Bumpable work tends to get bumped indefinitely; making this dynamic visible at the leadership layer is a structural problem, not a discipline problem.
Deep systems knowledge often lives with people who no longer own the affected components; team boundaries silo the social side faster than they silo the technical side, producing drift that surfaces only during incidents.
Retriever's design choice to refuse data on unexpected offset resets prevents corruption but converts a Kafka recovery into a Retriever rebuild; either-or designs of this kind deserve revisiting at higher load.

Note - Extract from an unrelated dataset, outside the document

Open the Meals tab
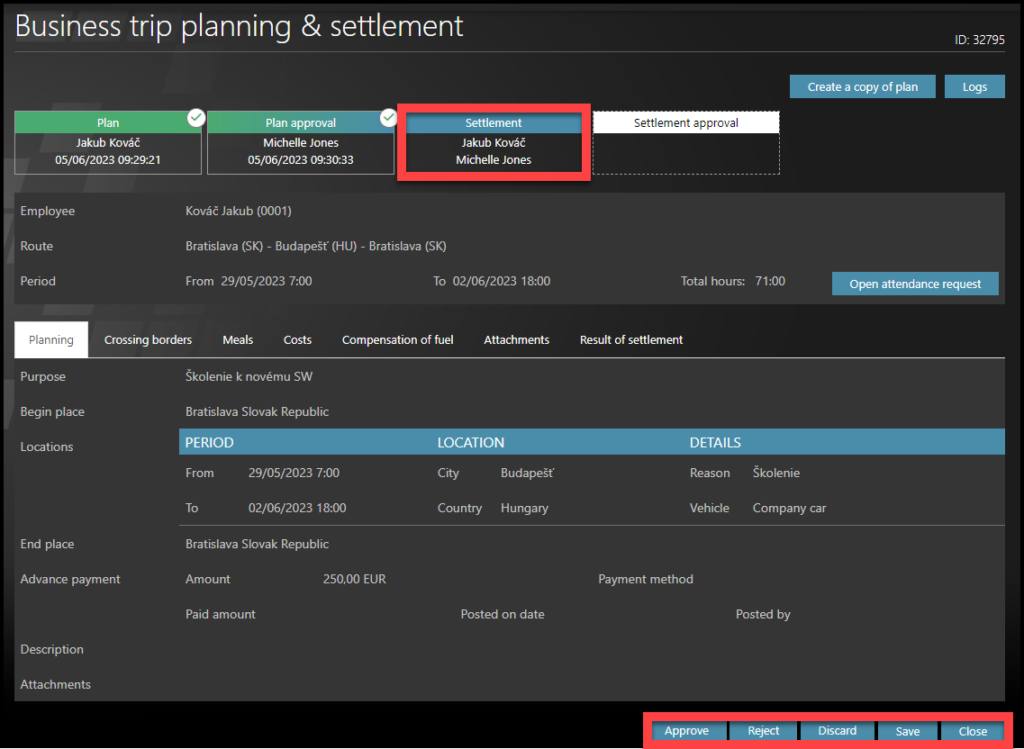This screenshot has height=749, width=1024. point(238,340)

Communicating internal severity accurately to customers is hard when most of the impact lands on a beta feature; over-disclosure can confuse customers about what is actually breaking for them.
Long-tail incidents take a sustained human toll that outlasts the technical recovery; rotating responders, calling in directors to align organizational effort, and sustaining the response are themselves engineering activities.

Action items

Full evacuation completed to a brand-new Kafka cluster in the EU region.
Retriever updated to support offset reset as a one-time operation, allowing safer cluster migrations in the future.
Feature flags added so Kafka readers and writers can swing between clusters without interfering with other clusters or environments.
Tiered storage state cleared and rebuilt; old S3 data deleted before turning storage tiers back on.
Activity Log data partially salvaged using AWS support's snapshot-and-replicate trick; data from Dec 5-9 lost permanently.
Investing in better documentation discoverability, since multiple existing documents about similar failure modes were not found in time.
Planning to make team ownership maps and cross-cutting expertise more visible to address sociotechnical drift.
Reviewing the Eisenhower-matrix dynamics that lead bumpable internal work to be deferred indefinitely.